Thanks for your excellent and authoritative answer to my questions.  My use
of the rr.com example was not to imply there was a problem with your setup,
which appears to be very well managed.  I was using it as an example of a
large domain with many sub-domains, the kind of situation where we might
expect a problem to occur if there were some future SPF-doom virus.

It strikes me that the pain felt from an SPF-doom virus would be
felt on the SMTP and DNS servers of the domain handling the
inbound email connections, and not necessarily the DNS servers of
the domain being spoofed in the attack.  For example, if a
million virus-infected hosts were to simultaneously send email
spoofed to be from rr.com to an unknown number of SPF-checking
domains, the sum total of DNS queries sent to the rr.com
authoritative DNS servers should equal no more than the number of
SPF-checking domains being hit with this mail, and will likely be
much less than that.  This presumes, of course, that domains doing
SPF checking on inbound mail are also going to be doing the right
thing with regard to caching the answers and honoring the TTLs on
the answers they receive from rr.com's authoritative servers; I
have to believe that almost all, if not all, domains doing
inbound SPF checking are honoring TTLs.  Our TTLs on our SPF
records are really too low at present, and I'll be making
recommendations to change them in the near future.  We don't need
short TTLs on our records, because our outbound server deployment
is such that new servers would be placed in networks that are
already published as part of our current SPF records.

Those who would attempt to launch a DoS attack against our (or
anyone's) authoritative name servers don't necessarily need to
use an SPF-related vector to do so.  Any large-scale query load
directed at DNS servers, regardless of resource record type, can
accomplish that goal.


The choice you have made, delegating all DNS responsibilities to your
subdomains, seems like the right way to manage a large domain, and also the
best way to minimize problems with excessively long or complex SPF
records.  I'm still wondering, however, if we can expect other large
domains to do the same.  Can we really say to these domains, "Don't nag us
about needing more complex or longer SPF records.  Do your setup like
rr.com has done it."

I think we're an outlier here.  If I understand SPF records, at
their core they're about announcing the likely (or only) sources
from which email purporting to be from a given domain may
originate.  I am not aware of other large providers who give
customers email addresses that go deeper than two levels;
aol.com, yahoo.com, comcast.net, adelphia.net, etc.  Even large
employers tend to stay at the second-level domain with their
email addresses.

Road Runner grew up as a joint venture, with several stakeholders
and a decentralized structure for managing and offering services.
In recent years, things have streamlined somewhat
organizationally, but we're still a service that is sold by forty
or so local Time Warner Cable franchises, and so we have our
email anchored in the sub-domains that we have.
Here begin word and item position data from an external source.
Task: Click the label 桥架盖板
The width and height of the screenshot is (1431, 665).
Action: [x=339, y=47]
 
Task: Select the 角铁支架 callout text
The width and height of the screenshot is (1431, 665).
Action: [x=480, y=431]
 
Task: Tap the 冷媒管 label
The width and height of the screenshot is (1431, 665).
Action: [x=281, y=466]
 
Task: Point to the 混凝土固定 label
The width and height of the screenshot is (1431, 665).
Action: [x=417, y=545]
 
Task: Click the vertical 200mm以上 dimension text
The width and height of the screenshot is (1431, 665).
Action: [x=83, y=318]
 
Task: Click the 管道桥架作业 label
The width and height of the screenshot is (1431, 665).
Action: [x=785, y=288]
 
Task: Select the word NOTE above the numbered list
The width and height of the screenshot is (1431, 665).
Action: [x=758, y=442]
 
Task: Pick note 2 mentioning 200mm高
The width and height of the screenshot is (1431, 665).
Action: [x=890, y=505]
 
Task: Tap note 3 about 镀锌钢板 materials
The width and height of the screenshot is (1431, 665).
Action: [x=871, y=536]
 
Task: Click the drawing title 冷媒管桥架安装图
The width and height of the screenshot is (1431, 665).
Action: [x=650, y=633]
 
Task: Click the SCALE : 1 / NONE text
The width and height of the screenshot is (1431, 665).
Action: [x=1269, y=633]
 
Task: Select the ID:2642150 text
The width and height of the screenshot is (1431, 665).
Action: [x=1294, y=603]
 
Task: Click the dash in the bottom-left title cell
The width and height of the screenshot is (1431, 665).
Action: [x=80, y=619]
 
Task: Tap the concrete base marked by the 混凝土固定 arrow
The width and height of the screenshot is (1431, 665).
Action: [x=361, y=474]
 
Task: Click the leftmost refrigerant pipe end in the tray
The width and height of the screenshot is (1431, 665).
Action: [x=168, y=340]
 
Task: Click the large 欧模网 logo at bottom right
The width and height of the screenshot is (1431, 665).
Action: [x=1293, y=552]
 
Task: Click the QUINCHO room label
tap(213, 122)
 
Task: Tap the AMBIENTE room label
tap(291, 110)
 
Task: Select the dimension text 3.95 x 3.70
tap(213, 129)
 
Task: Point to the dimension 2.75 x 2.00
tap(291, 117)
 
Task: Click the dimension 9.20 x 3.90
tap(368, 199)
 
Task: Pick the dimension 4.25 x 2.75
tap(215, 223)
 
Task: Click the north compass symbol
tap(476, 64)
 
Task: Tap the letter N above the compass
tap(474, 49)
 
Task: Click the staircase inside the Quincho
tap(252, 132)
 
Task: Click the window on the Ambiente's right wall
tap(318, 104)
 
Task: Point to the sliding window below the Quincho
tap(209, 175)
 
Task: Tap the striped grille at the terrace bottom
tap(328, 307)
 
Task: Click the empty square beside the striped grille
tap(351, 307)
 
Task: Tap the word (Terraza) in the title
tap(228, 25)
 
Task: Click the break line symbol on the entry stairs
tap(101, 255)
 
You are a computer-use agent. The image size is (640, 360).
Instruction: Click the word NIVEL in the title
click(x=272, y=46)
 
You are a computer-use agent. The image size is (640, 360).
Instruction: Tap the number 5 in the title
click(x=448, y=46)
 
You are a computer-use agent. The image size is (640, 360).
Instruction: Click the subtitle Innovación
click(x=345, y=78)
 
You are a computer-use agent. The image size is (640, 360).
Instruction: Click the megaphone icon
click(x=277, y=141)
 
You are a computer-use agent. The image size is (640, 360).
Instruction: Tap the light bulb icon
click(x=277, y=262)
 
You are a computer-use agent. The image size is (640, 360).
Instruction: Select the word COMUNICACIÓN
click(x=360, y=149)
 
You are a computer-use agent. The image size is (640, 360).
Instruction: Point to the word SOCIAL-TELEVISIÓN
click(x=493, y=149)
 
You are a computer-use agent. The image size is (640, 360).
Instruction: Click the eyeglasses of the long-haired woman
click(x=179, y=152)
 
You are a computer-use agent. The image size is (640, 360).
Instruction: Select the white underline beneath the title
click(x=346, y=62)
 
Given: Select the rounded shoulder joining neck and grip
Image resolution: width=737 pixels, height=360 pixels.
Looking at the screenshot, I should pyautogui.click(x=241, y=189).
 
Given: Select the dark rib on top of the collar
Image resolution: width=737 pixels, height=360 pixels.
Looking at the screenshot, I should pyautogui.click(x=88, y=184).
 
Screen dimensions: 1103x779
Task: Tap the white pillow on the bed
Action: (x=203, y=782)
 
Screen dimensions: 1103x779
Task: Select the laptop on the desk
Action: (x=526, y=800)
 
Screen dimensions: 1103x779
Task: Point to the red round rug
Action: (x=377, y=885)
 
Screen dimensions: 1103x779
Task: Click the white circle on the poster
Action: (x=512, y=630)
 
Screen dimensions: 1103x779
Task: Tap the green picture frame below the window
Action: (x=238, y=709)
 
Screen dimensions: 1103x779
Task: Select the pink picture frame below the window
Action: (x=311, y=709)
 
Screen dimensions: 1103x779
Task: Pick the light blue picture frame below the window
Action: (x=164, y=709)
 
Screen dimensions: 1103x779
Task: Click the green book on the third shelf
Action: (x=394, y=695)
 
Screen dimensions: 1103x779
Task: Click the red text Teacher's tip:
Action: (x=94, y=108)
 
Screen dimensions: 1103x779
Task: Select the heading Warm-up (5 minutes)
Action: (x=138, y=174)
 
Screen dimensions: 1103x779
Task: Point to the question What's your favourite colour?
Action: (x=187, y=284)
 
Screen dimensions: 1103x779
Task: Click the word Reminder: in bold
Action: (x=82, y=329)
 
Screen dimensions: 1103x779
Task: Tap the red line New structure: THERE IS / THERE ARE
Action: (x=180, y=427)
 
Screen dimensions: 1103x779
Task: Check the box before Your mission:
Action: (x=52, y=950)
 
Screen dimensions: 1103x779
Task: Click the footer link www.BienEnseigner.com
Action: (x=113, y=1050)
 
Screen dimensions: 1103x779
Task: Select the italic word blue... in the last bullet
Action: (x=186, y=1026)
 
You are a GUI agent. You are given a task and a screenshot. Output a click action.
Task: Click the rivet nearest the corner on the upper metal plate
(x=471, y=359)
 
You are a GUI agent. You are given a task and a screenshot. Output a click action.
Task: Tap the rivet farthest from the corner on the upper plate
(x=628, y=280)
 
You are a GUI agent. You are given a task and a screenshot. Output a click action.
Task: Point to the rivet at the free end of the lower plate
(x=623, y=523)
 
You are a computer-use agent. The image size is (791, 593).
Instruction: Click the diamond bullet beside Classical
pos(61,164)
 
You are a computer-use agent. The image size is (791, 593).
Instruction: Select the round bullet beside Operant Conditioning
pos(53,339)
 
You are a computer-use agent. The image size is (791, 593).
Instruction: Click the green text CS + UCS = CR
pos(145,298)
On the question of rr.com caching records for its subdomains, if I
understand you correctly, you are saying its possible, but not necessary,
and you actually do better by distributing the load to nameservers in the
subdomains.  Your expectation is that queries to rr.com will be cached by
the client's nameserver, so an SPF-doom attack would be amplified very
little from the few extra queries to rr.com.  That seems reasonable, but
maybe Radu could comment on this.  I can imagine rr.com being included,
just because it has a long, though perfectly legal, SPF record.

See above regarding the amplification of the attack.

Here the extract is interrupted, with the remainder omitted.